Conference on Diaspora Discusses Critical Issues

Experts and scholars from four corners of the world were joined by hundreds of community members on Saturday April 27, 2013 at the University of Southern California’s Davidson Conference Center for a one-day academic conference called “Independence and Beyond: In Search of a New Armenian Diaspora after 1991,” which tackled critical issues facing Diaspora-homeland relations.
The conference was organized by the Armenian Revolutionary Federation Western US Central Committee in collaboration with the USC Institute of Armenian Studies, the Armenian Cultural Foundation and the Armenian Review.

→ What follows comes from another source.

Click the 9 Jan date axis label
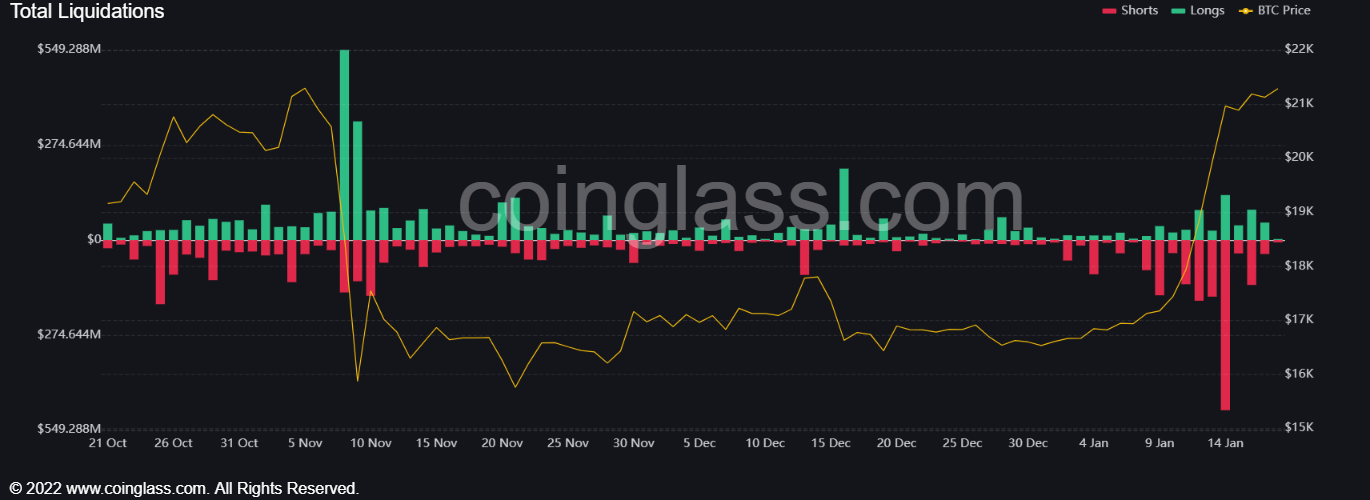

Through its various presentations and discussions, the conference examined the impact of the independence of the Republic of Armenia and subsequent processes of nation-building on various facets of Diaspora life, such as political ideologies and cultural narratives, linguistic and literary production, organizations and institutions, economic investment, remittances and affiliation, and hybrid identity formation.
The four thematic panels featured leading scholars of Armenian, Diaspora, and Transnational Studies. Using their expertise in fields that range from political science and history to literature and journalism, the conference participants charted new frameworks and definitions in conceptualizing “Diaspora” in the Armenian context.
Dr. Talar Chahinian of the ARF Western US Central Committee and Dr. Richard Dekmejian of the USC Institute of Armenian Studies presented welcoming remarks, in which they outlined the mission and purpose of the conference.
The first panel, entitled “Revisions of the Narrative of Return,” was chaired by Dr. Houri Berberian of the California State University at Long Beach. Dr. Sossie Kasbarian of the University of Lancaster in the United Kingdom discussed “Return to Homeland: Challenging Concepts and Realities,” while Dr. Chahinian of CSULB made a presentation titled “The Real, the Imagined and the In-Between: Homeland Revisited.” Dr. Viken Yacoubian of Woodbury University rounded out the session with a presentation entitled “Convergence through Diversity: The Diasporic Experience of Ethnoracial Identity Development.”
The second panel, “Cultural Narratives: Subjectivity and Language in the Evolving Diaspora,” was conducted entirely in Armenian and was chaired by Dr. Anahid Keshishian of UCLA. The panel featured professors Hagop Gulludjian of UCLA and Marc Nichanian of Sabanci University in Istanbul. Gulludjian discussed “The Illusion of Survival: Whose Survival? What For?” and  Nichanian answered the question “Subject or Sovereign?” A third presentation, “Endangered vs. Enforced Identity,” which was to have been presented by Father Levon Zekiyan of Universita Ca’ Foscari of Venice, Italy, was instead read by Dr. Myrna Douzjian, as Father Zekiyan was unable to attend the conference due to an accident.
“Online Space and the Politics of Information Exchange” was the third panel moderated by Dr. Hayg Oshagan of Wayne State University. Experts from the fields of information technology and journalism discussed the evolvement of the Diaspora in the information age. The panel featured Asbarez English Editor Ara Khachatourian, Armenian Weekly Assistant Editor Nanore Barsoumian, the proprietor of the Ianyan blog Liana Aghajanian, and the director of the Groong news aggregator site Asbed Bedrossian of USC.
The conference concluded with a tour-de-force panel entitled “(Re)Defining Diaspora and Nationalism” moderated by Dr. Khachig Tololyan of Wesleyan University. This panel featured Dr. Asbed Kotchikian, the editor of The Armenian Review and professor at Bentley University in Waltham, Mass; Dr. Razmik Panossian, the director of the Armenian Communities Department of the Calouste Gulbenkian Foundation in Lisbon; Dr. Stephan Astourian of the University of California Berkley; and Dr. Simon Payaslian of Boston University.
Each session saw the active participation of conference attendees through thought-provoking questions and discussion.